Many animals, including humans and chimpanzees (Pan troglodytes), eat insects, although frequencies vary greatly between populations. Insects are traditionally either seen as desired nourishment or a fallback fare compensating a shortage of preferred foods. We test these explanations against long-term data on chimpanzees at Gashaka, Nigeria. Here, chimpanzees harvest army ants much more frequently than elsewhere, while termite eating is completely absent. We report a pattern of strict seasonality in terms of rainfall and pronounced peaks in the abundance of fruit, the chimpanzees’ preferred staple food. Even so, evidence based on recovered ant-dipping wands and chimpanzee faecal samples indicates that myrmecophagy does not decrease when fruit becomes more abundant.

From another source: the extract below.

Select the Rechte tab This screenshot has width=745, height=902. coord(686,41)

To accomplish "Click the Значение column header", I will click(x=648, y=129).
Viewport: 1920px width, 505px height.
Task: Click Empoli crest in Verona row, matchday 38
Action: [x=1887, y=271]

Instead, ant-eating is virtually constant year round and chimpanzees eat them every other day or so. This contradicts the fallback hypothesis and supports the hypothesis of ants as preferred food. Army ants may thus serve as a supplement or complement in terms of macro - or micronutrients to the chimpanzees. Nevertheless, it remains puzzling why termites are not eaten at Gashaka, despite apparent availability and technological skills to extract insects. We therefore propose that dietary choices are also likely to contain a social element. The non-consumption of a perfectly edible food-item may reflect a "taboo" that comes at some cost. Similarly, army ant gathering is associated with painful bites, and self-experiments suggest that the highly chitinous insects do not taste well, compared to smaller arboreal ants and termites. We speculate that, in this way, mental concepts of identity versus otherness may develop that strengthen group cohesion. We do not have sufficient data for Nigeria, but speculations about social identity based on community-dependent behavioural uniformity are open to empirical testing. The principal method would be to document natural instances of “acculturation”, when female chimpanzees transfer from their natal into a neighbouring community.